We're working on developing Breed Pages for each sheep breed and we need your help.

If you have a breed that you're passionate about and would like to develop a Breed Page please let us know.

More information on the project can be found here:  http://www.backyardherds.com/forum/viewtopic.php?id=13787

A list of breeds can be found here:  http://www.backyardherds.com/forum/viewtopic.php?pid=157360#p157360

We also need help obtaining breed pictures:  http://www.backyardherds.com/forum/viewtopic.php?id=13953

Please note that while we'd like the breed that you're making a page for to be one that you've owned it is in no way a requirement.  If you want to help with the project and you don't currently have that breed you'll need to make sure that your page is free of copy write material and that all pictures come with permission of their owner.

Contact a moderator for questions or to volunteer.

*Notice:* Please do not post links to outside websites to this thread.  If you do they will be deleted.  We are looking for volunteers to build breed pages only, not outside links.


----------



## elevan

Volunteers are still needed for this project.  A truly great page is one built by someone who is passionate about a breed and has hands on experience with that breed.  Are you that person?


----------



## 77Herford




----------



## elevan

Volunteering 77?


----------



## 77Herford

Think the Moderators took on more than they can chew.  With every breed of all the livestock animals, thats a monumental task.


----------



## redtailgal

yes, it is indeed a monumental task for them!

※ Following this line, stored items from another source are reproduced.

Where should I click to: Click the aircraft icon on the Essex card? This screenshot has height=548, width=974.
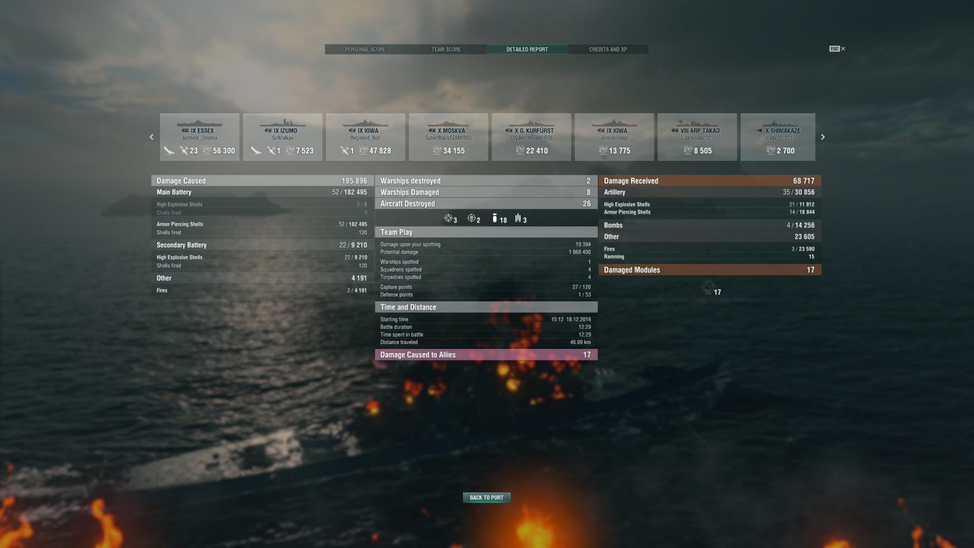click(169, 150)
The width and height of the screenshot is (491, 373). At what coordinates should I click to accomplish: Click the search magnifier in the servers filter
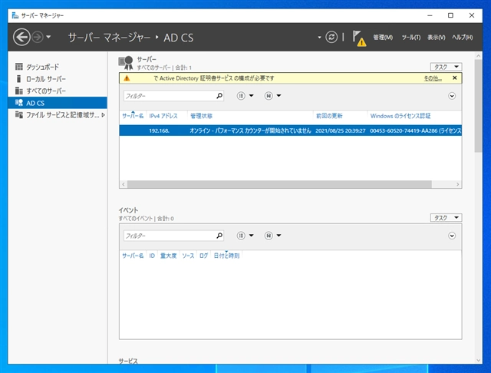point(219,96)
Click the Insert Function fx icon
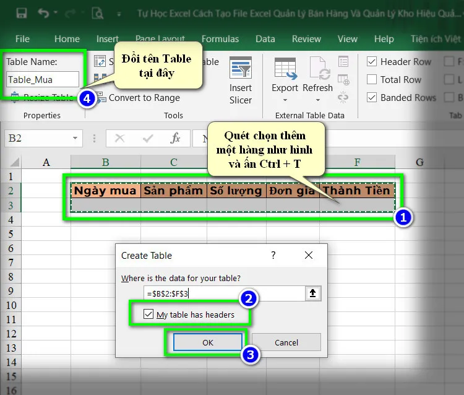The width and height of the screenshot is (464, 395). tap(175, 139)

BUT, we are a monumental forum and if each person would agree to take just ONE page, there wouldnt be enough pages for all the members to do one .............and the WHOLE thing would be done.


----------



## 77Herford

Oh, sure take her side, lol.


----------



## redtailgal




----------



## elevan

It may be a monumental task, but I'm tenacious and it will be sooooo good for the members of this forum when it's done.  So, 77, what breed / species can I put you down for?


----------



## carolinagirl

You can put me down for Barbados Blackbelly sheep.


----------